Négociations économiques entre Londres et Washington
Ce possible abandon de la taxe Gafa intervient alors que le Premier ministre britannique Keir Starmer et le président américain Donald Trump discutent actuellement d'un accord économique bilatéral plus large. Les deux dirigeants ont récemment échangé à ce sujet au cours d'une "brève discussion" téléphonique.
"Le Royaume-Uni travaille avec les États-Unis sur un accord de prospérité économique, en s'appuyant sur nos forces communes et notre engagement en faveur de la sécurité économique", a précisé un porte-parole de Keir Starmer, cité par Le Figaro.
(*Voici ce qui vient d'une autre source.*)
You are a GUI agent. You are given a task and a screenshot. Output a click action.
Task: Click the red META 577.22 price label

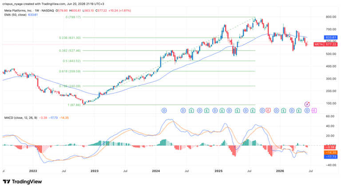click(x=325, y=44)
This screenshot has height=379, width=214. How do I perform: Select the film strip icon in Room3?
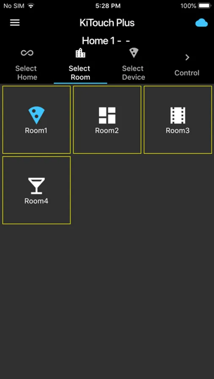178,115
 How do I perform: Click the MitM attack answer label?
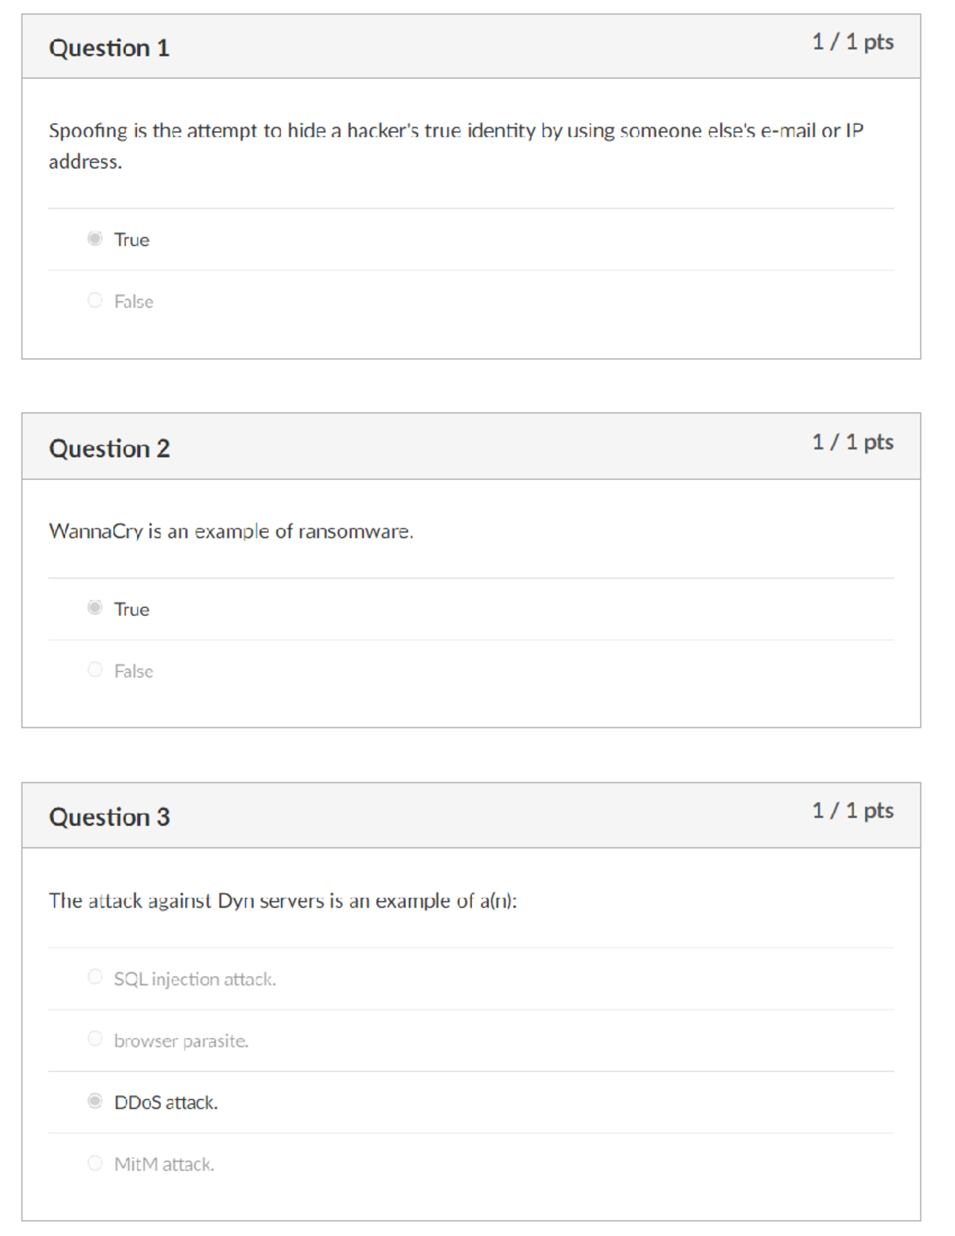164,1164
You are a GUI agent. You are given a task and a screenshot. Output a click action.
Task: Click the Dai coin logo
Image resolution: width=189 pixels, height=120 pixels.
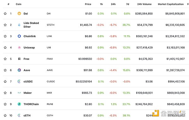[19, 14]
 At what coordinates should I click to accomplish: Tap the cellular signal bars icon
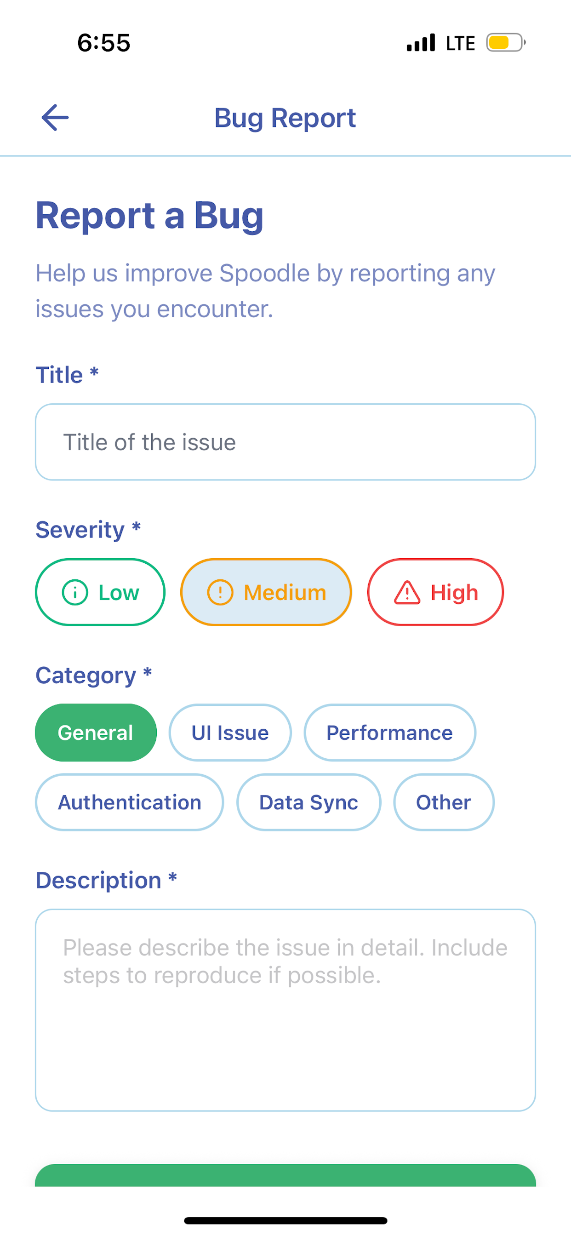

Ces négociations pourraient inclure la question de la fiscalité numérique britannique, aujourd'hui source de tensions avec Washington.
Risques de représailles commerciales américaines
Depuis son introduction en 2020, cette taxe numérique britannique, comme celles appliquées dans plusieurs pays européens, suscite une vive opposition aux États-Unis. L'administration Trump considère ces prélèvements comme injustes envers les grandes entreprises technologiques américaines. Les représailles commerciales évoquées par les États-Unis pourraient notamment toucher le secteur de la métallurgie britannique, très vulnérable face aux augmentations de tarifs douaniers américains.
Washington critique aussi la TVA de 20% prélevée par le Royaume-Uni sur les importations, perçue comme injuste par Donald Trump. Cette pression américaine pousse Londres à envisager une concession sur la taxe Gafa afin d'éviter des sanctions plus sévères.
Le Royaume-Uni avait déjà amorcé un rapprochement avec les États-Unis en refusant de signer la déclaration du sommet de l'intelligence artificielle à Paris, et en discutant d'un assouplissement de la législation britannique sur les droits d'auteur favorable aux entreprises américaines de l'IA.
Une position différente de l'Union européenne
Contrairement au Royaume-Uni, la France affiche une fermeté sur la question de la fiscalité numérique. La taxe française sur les géants du numérique, elle aussi fixée à 2%, rapporte chaque année plus de 800 millions d'euros à l'État français. Paris applique également d'autres prélèvements spécifiques sur les plateformes numériques étrangères telles que Netflix ou YouTube afin de financer la création française. Jusqu'à présent, la France n'a montré aucune volonté de céder aux pressions américaines.
Ainsi, en envisageant la suppression de sa taxe Gafa, le Royaume-Uni adopte une approche distincte des Européens dans la gestion de ses relations économiques avec Washington, cherchant à éviter les conséquences de mesures douanières américaines imminentes.